▶ _Directions_: Reproduce verbatim the line containing "At what coordinates" and every line that follows it through the end of the entries below, omitting all pictures.

▶ _Given data_:
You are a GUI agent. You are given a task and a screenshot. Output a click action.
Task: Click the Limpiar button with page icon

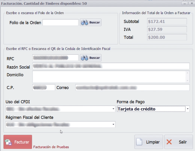pyautogui.click(x=149, y=142)
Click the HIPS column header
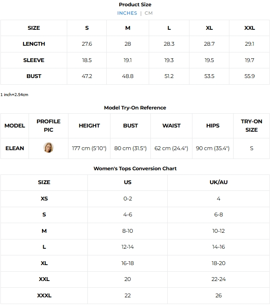 click(213, 126)
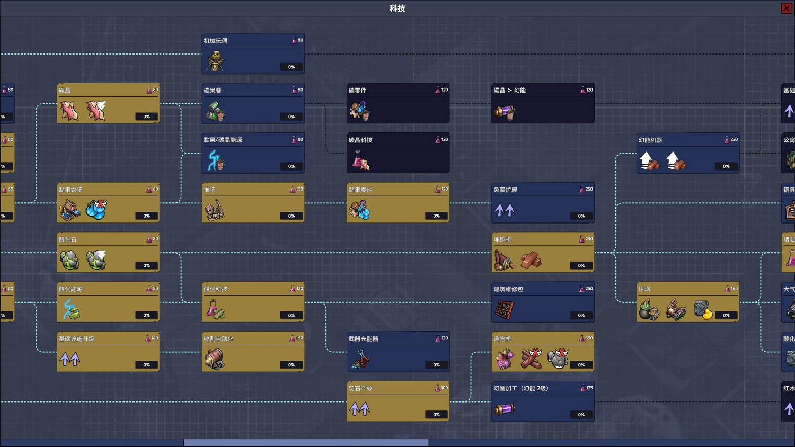Click the 0% progress bar on 堆场
795x447 pixels.
pyautogui.click(x=292, y=216)
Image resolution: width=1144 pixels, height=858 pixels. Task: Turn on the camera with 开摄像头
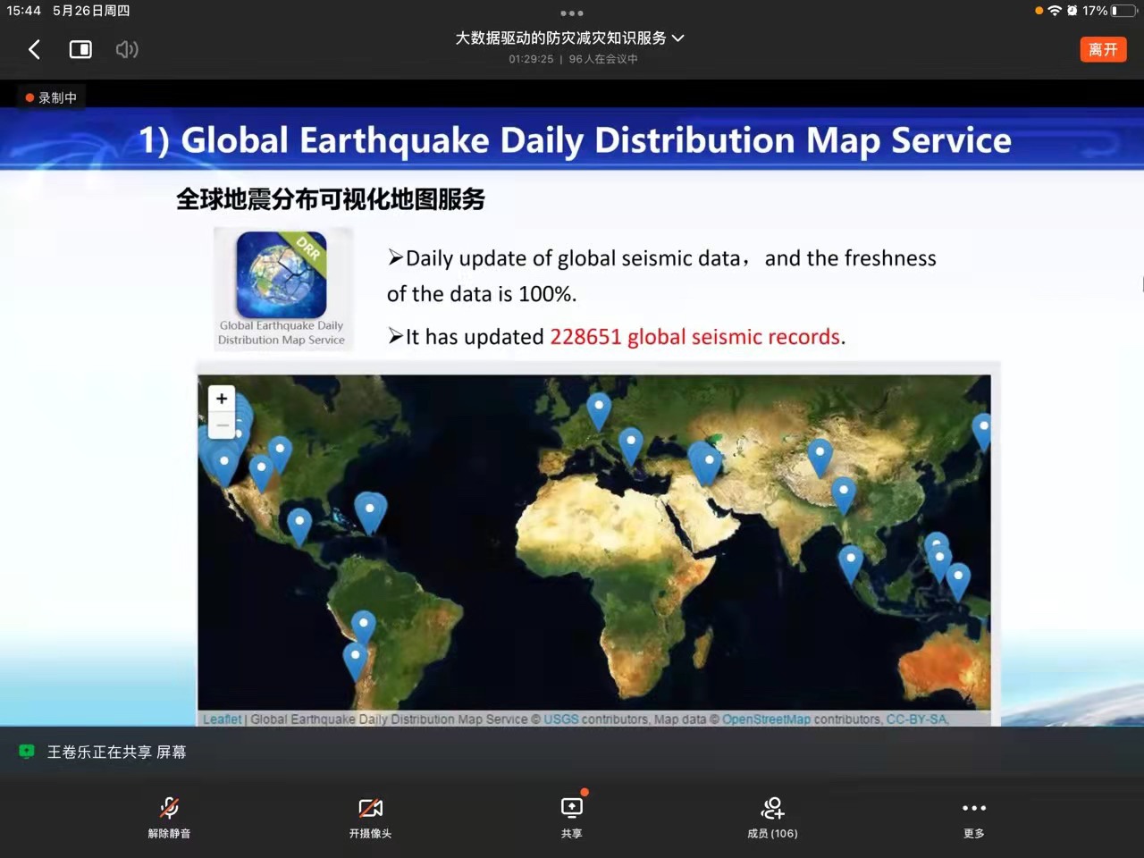[x=370, y=817]
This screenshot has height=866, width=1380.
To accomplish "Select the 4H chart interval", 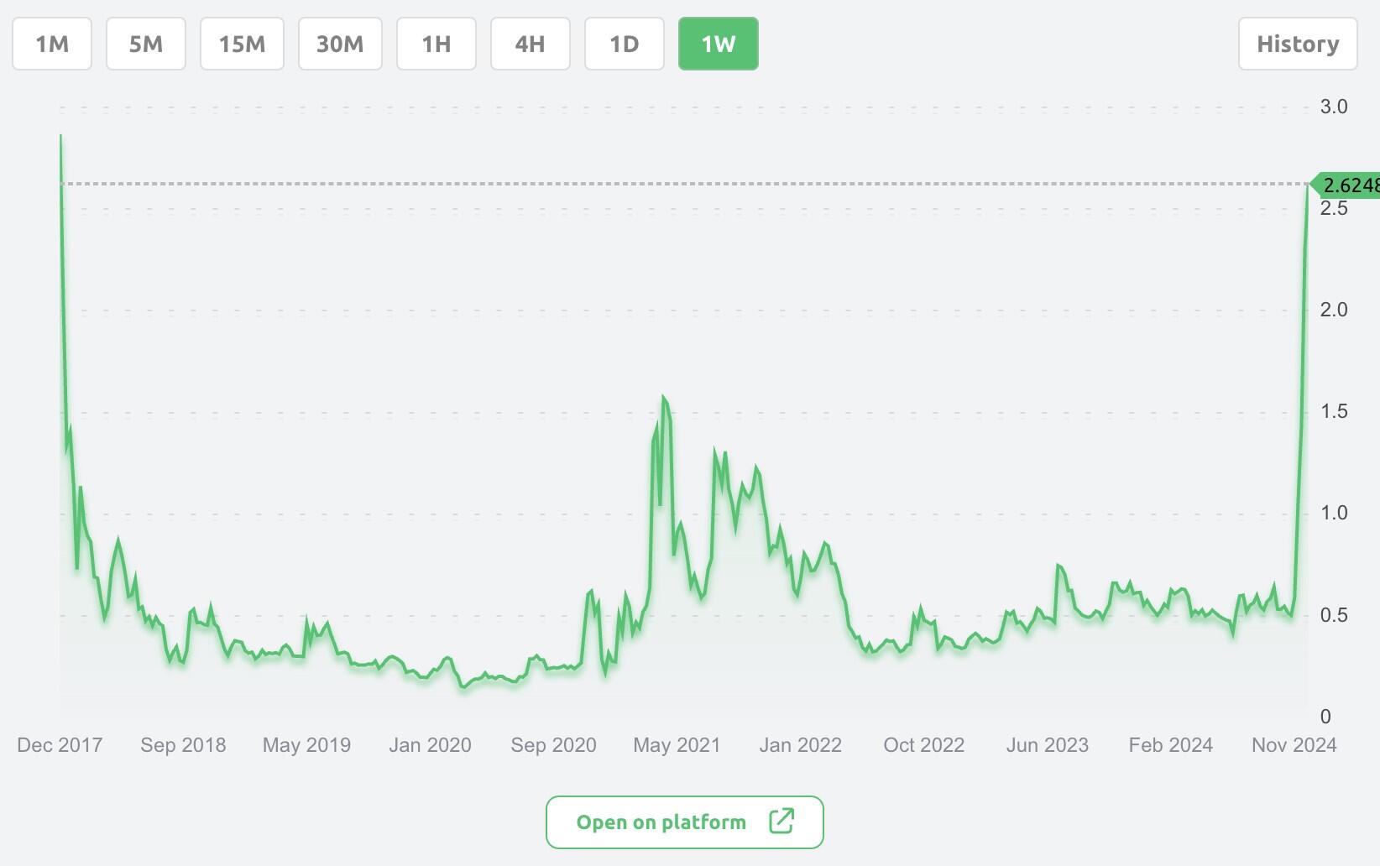I will 531,44.
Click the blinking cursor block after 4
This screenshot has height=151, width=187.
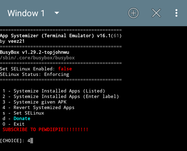pos(32,141)
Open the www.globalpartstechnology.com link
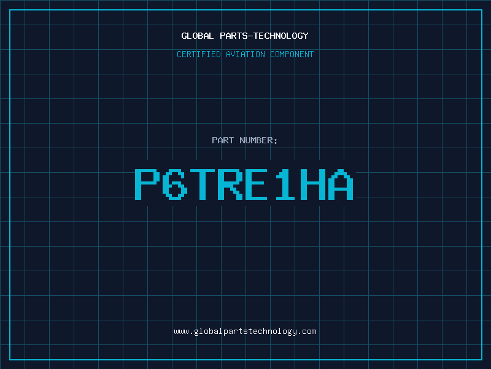The width and height of the screenshot is (491, 369). 245,331
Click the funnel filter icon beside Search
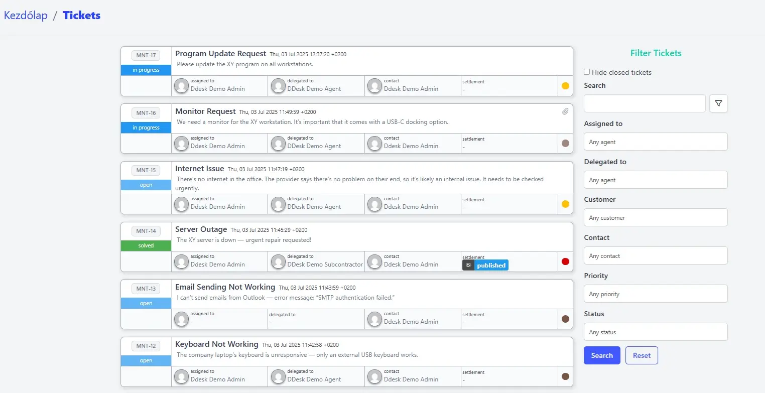765x393 pixels. (718, 103)
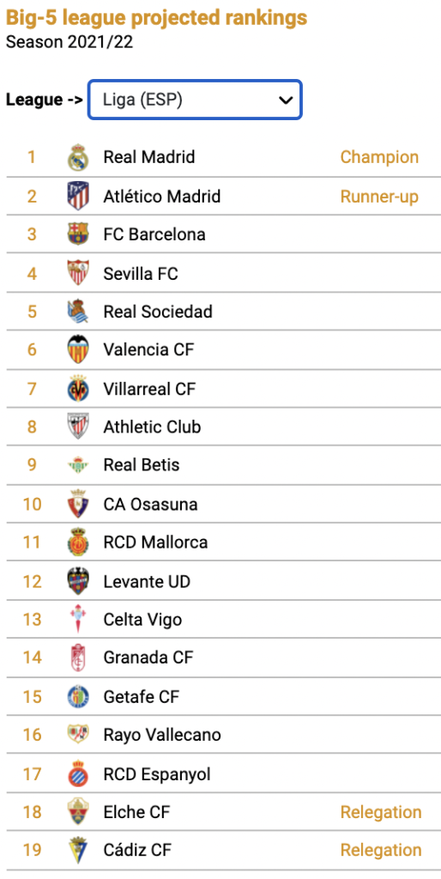Screen dimensions: 441x879
Task: Open the League dropdown showing Liga (ESP)
Action: coord(195,100)
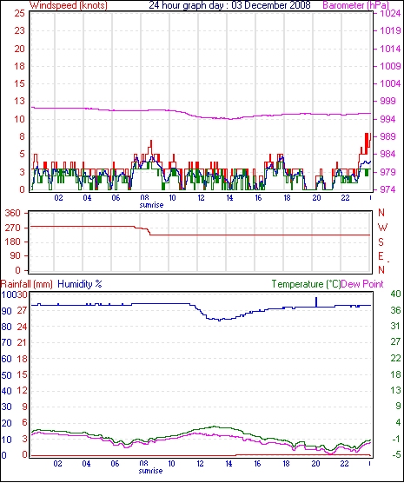This screenshot has height=483, width=404.
Task: Click the Humidity % legend label
Action: pos(80,284)
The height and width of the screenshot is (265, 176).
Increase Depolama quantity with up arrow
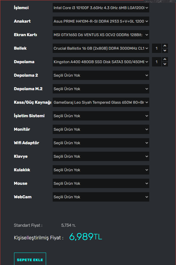(x=165, y=59)
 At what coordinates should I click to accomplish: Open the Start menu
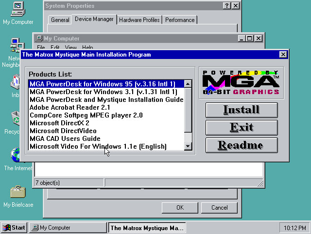point(14,228)
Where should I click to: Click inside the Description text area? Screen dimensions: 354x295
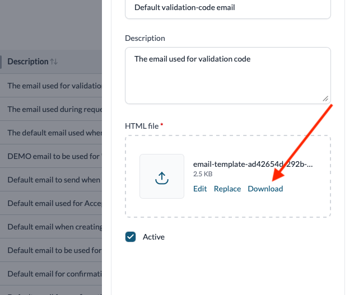(228, 76)
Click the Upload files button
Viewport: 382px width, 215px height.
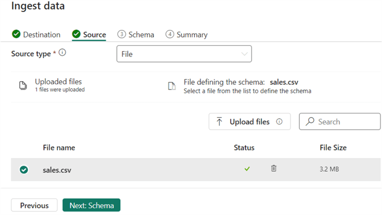(249, 122)
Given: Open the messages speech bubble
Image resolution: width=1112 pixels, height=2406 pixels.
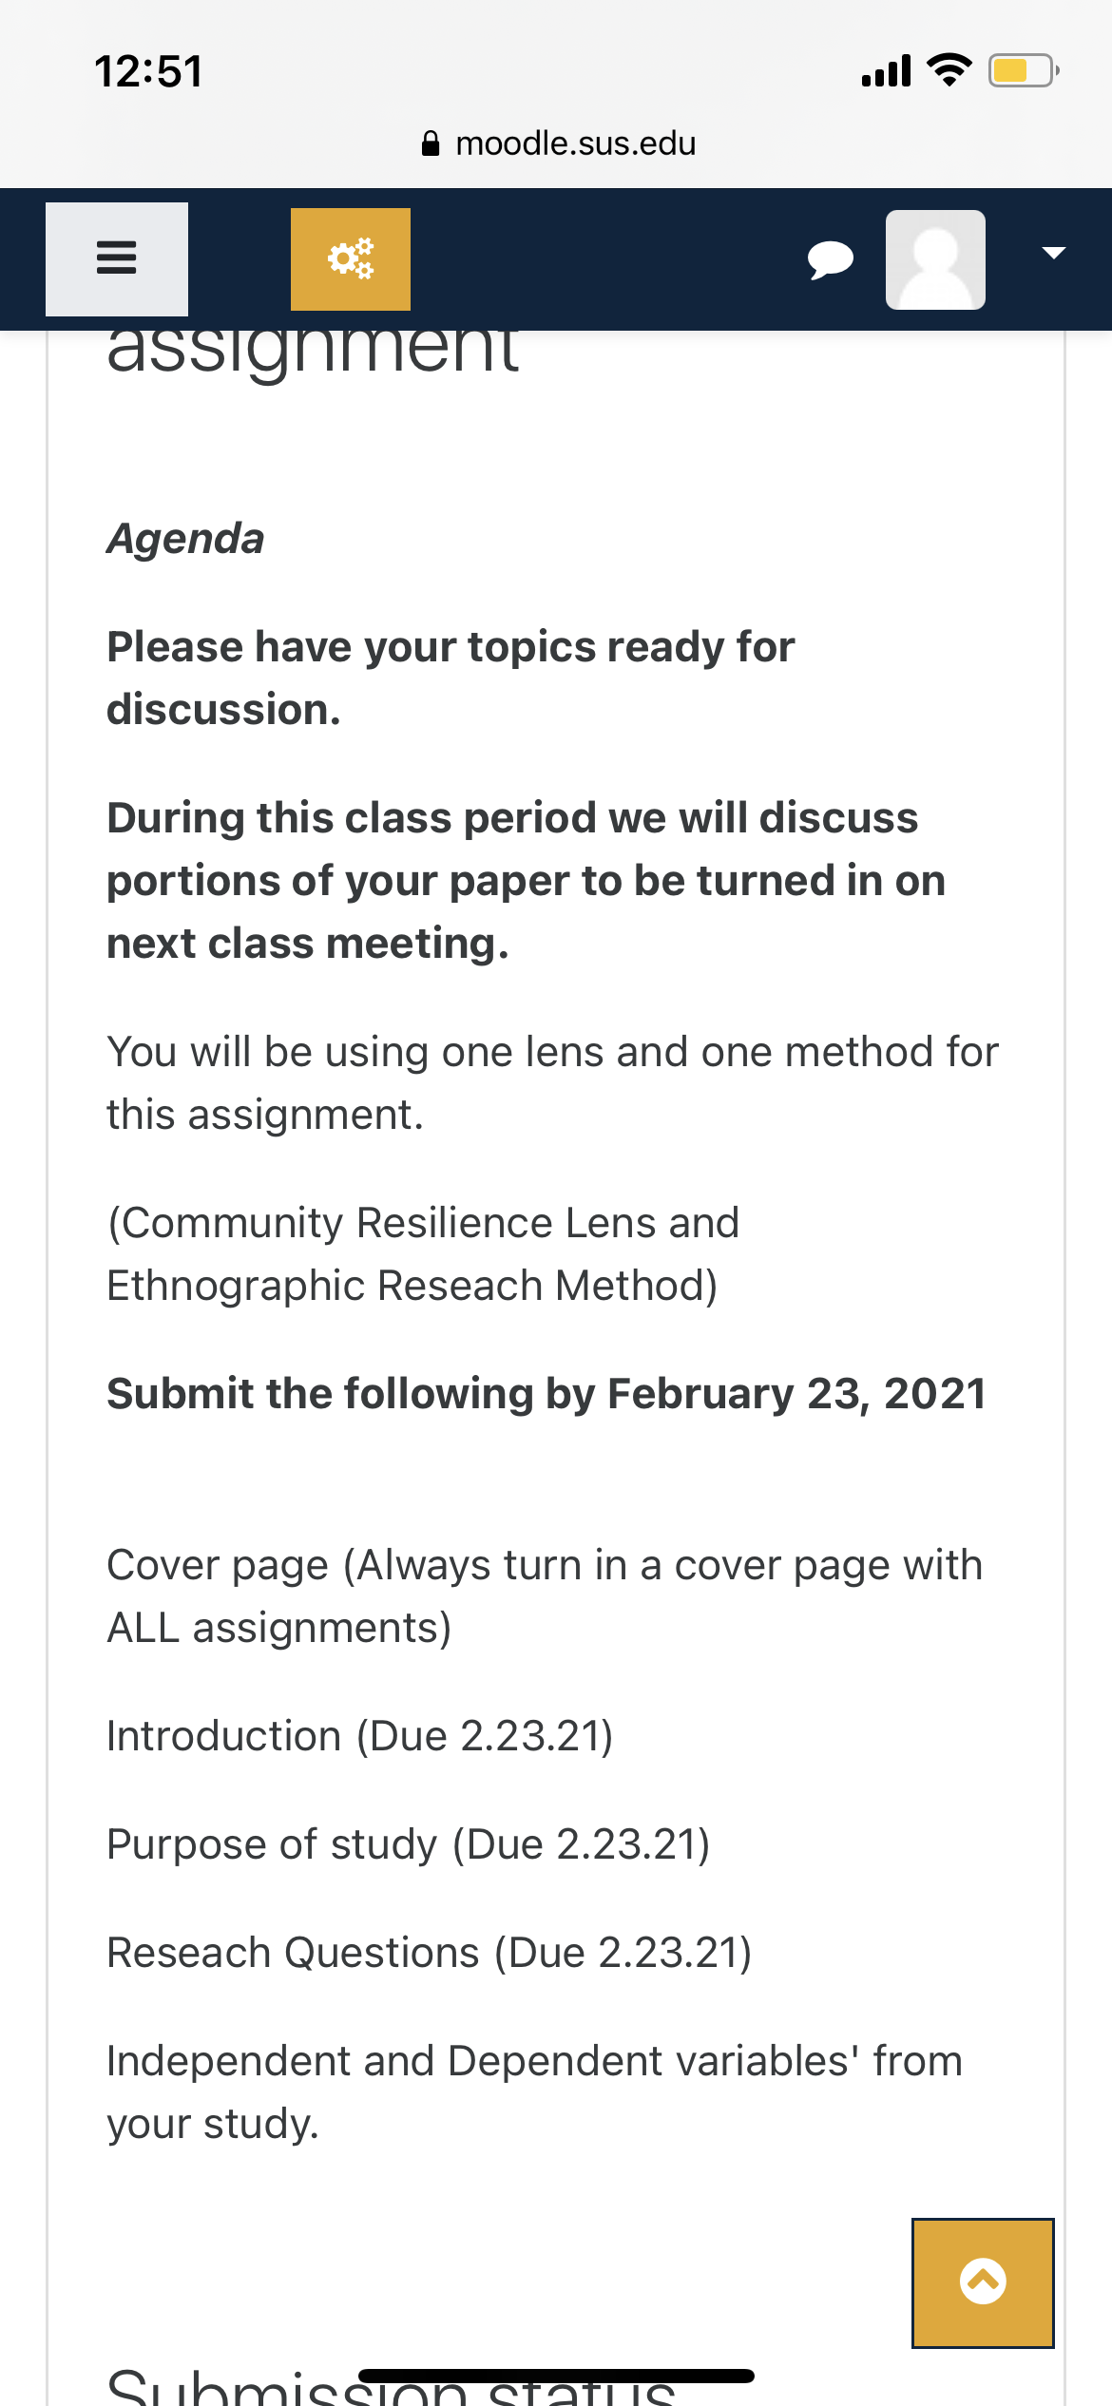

▶ _Solution for this exercise_:
 At what coordinates should I click to accomplish: Open the Start menu
point(14,228)
Where should I click to: Click inside the Description text area? Screen dimensions: 354x295
(228, 76)
Click the Upload files button
Viewport: 382px width, 215px height.
(249, 122)
Given: Open the messages speech bubble
Image resolution: width=1112 pixels, height=2406 pixels.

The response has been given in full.